Pacific Adventist University (PAU) is a 40-minute drive outside Port Moresby and Divine Word University has an NCD campus, which mainly caters for working class students. 

Other institutions include the Institute of Business Studies (IBS), Port Moresby Business College, Port Moresby Technical College, Institute of Education, International Training Institute (ITI) and the International Education Agency (IEA) or TAFE College at Ela Beach. 

For secondary education, you have Port Moresby National High School (POMNATS), Saint Joseph's International Catholic College, Port Moresby Grammar School, Port Moresby International School (POMIS), Jubilee Catholic Secondary School, Caritas, Don Bosco Technological Institute (DBTI), Gordon Secondary School, Kilakila Secondary School, Marianville Secondary School and the De La Salle Secondary School. 


With different ethnicities, and over 800 languages, the beauty of PNG lies in the fact that everyone tends to live in oneness with each other, majority of the time. It’s surprising that though Western culture appears to be dominant in especially a city like Port Moresby, cultures and traditions of old still remain strong among the population, and is proportional to the geographical locations.

With advancement in pace and culture, you would think that by now Papua New Guinea will have succumbed to the dominance of Western culture.
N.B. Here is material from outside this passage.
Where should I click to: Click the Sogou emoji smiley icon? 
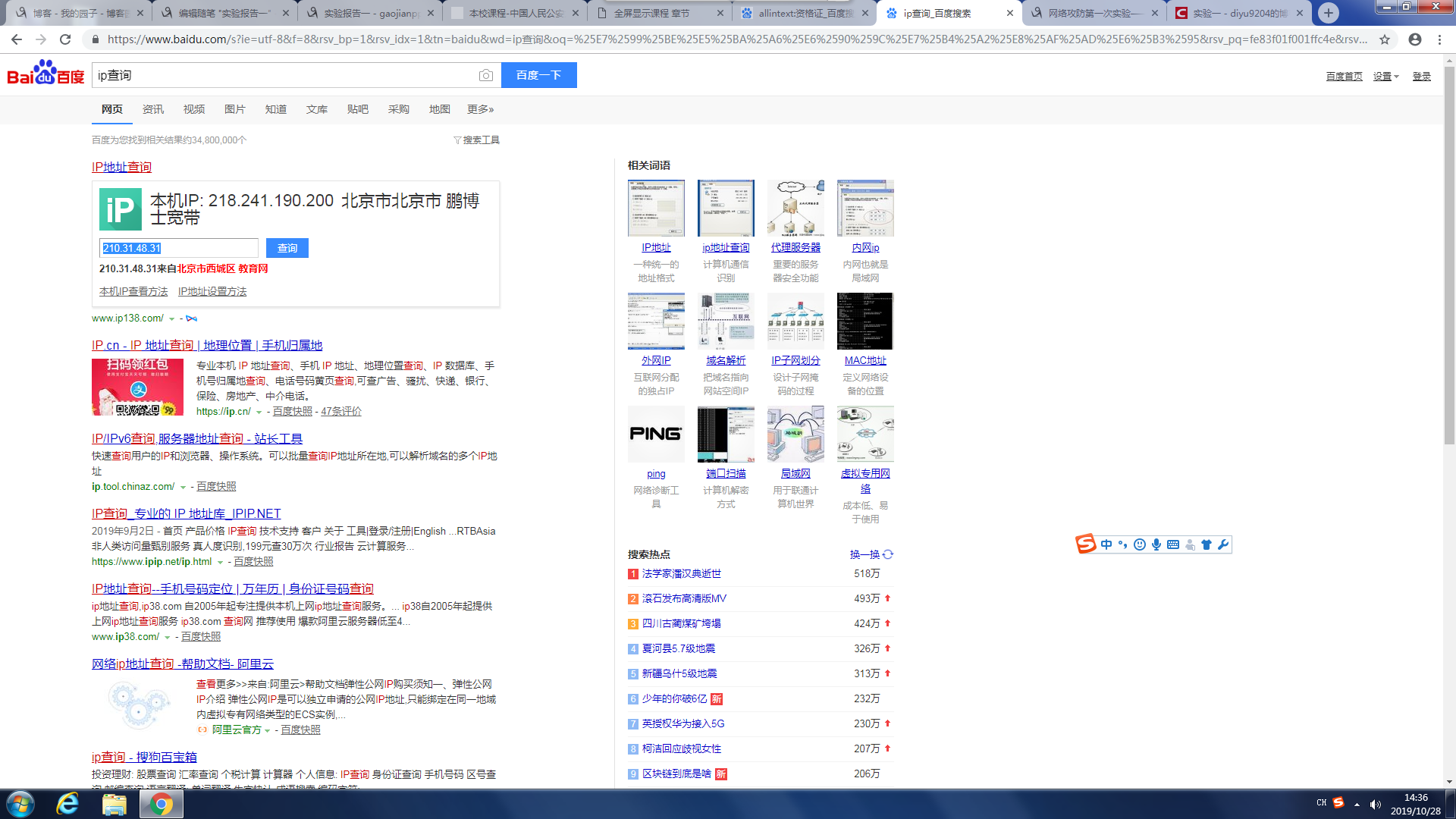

Unfortunately, that is half the truth, as traditional lifestyles clearly exalts the topography of each ethnicity in the country. Mannerisms, habits, mindsets, and foods remain purely Papua New Guinean, although there are exceptions such as dress codes and living standards, where both have assumed an upscale trend in major centers.  

Safety And Security

As with any country in the world, there are good parts and bad parts. Of course, crime in Papua New Guinea is no laughing matter. However, there are certain things to do and advice to adhere to, with respect to travelers to PNG to have a safe and enjoyable travel experience.

Sexual violence tends to be a major issue in PNG. While statistics lean more towards Gender Based Violence, one would be foolish enough not to acknowledge that living in PNG poses a different experience for everyone concerned.
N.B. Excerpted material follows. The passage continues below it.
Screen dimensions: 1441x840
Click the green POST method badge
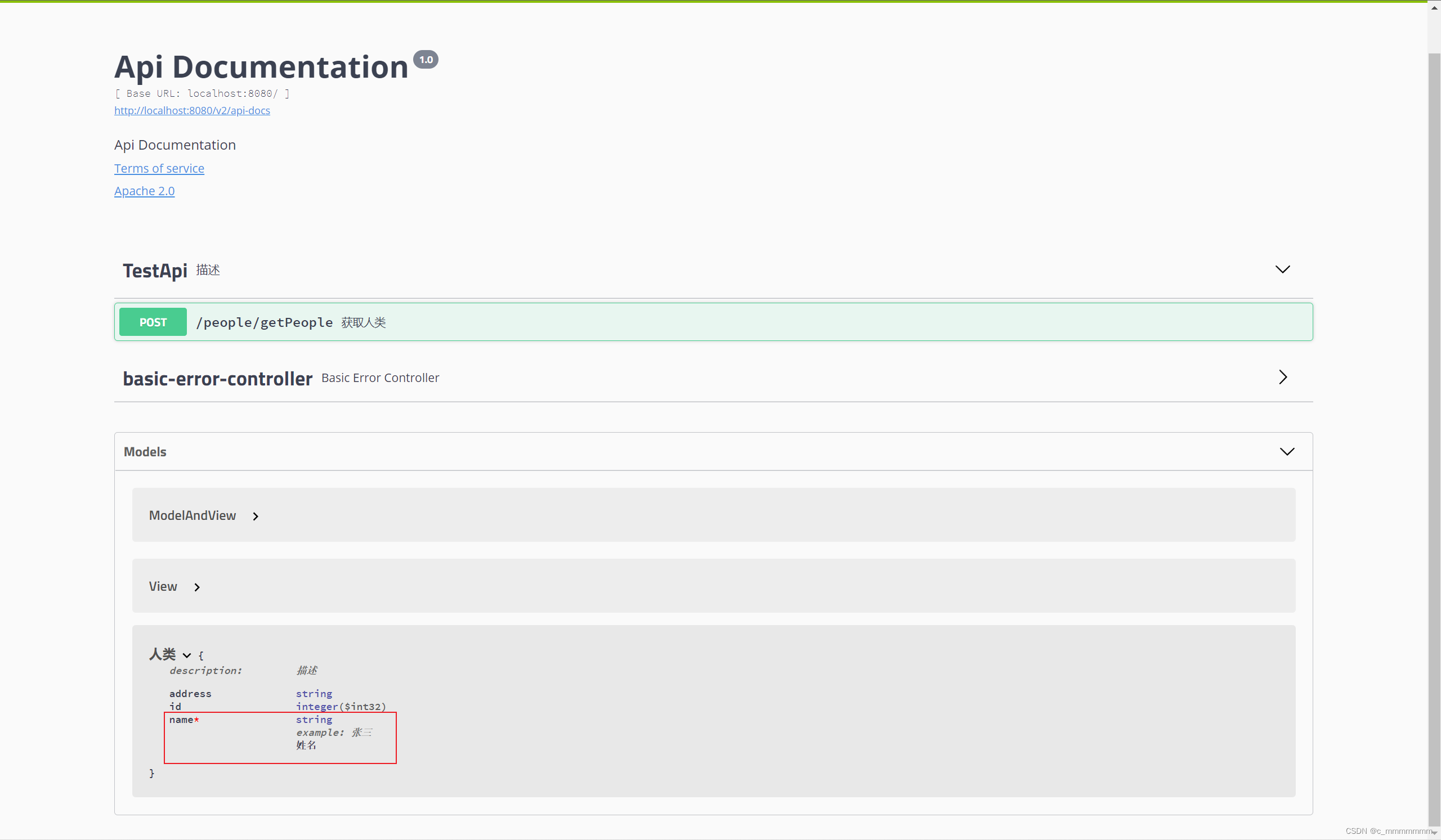(153, 322)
As a rule of thumb, Papua New Guinea, for the most part, is safe to visit, because of some of its major tourist attractions that are rich with history and have also received world recognition. While you're in the country and decide to experience the cities, townships, suburbs and villages to ensure a footprint, 9 times out of 10 your travel will be safe.

Problems only come when you’re not in tune with your surroundings, and you wander off the main streets, or end up in an alley or settlement without a local area guide. Since it's easy to get caught up with Port Moresby’s energy and vibrancy, never forget to keep your wits about you.

The gap between the haves and have-nots continue to widen, so be cautious when using your new iPhone, opening your cash-filled wallet, or changing the lenses of your new DSLR camera in public. 


Port Moresby’s population has access to a variety of professional healthcare providers. The publicly-funded Port Moresby General Hospital (PMGH) is PNG’s national referral hospital, and offers first-hand practical experience for trainee-doctors, mainly selected from the UPNG School of Medicine and Health Sciences. 

Port Moresby’s major hospital has an Accidents & Emergency Department that opens 24 hours a day, and charges its patients a subsidized fee unlike private sector providers, who often enforce a pay-first policy.

Other healthcare providers include the Pacific International Hospital (PIH), Paradise Private Hospital, Saint Mary’s Hospital, 2K Medical Clinic, Port Moresby Medical Service, Korobosea Clinic, and Aspen Medical at Konedobu.  


The Jackson International Airport at Seven Mile is the main international gateway into and out of PNG. The airport is 10-15 minutes drive from the Port Moresby CBD, through the Poreporena freeway and Kumul flyover, and is less than 10 minutes from Boroko and Waigani. 

The national carrier Air Niugini offers daily services to the Australian cities of Cairns and Brisbane and weekly services to Singapore, Tokyo, Manila and Nadi (Fiji).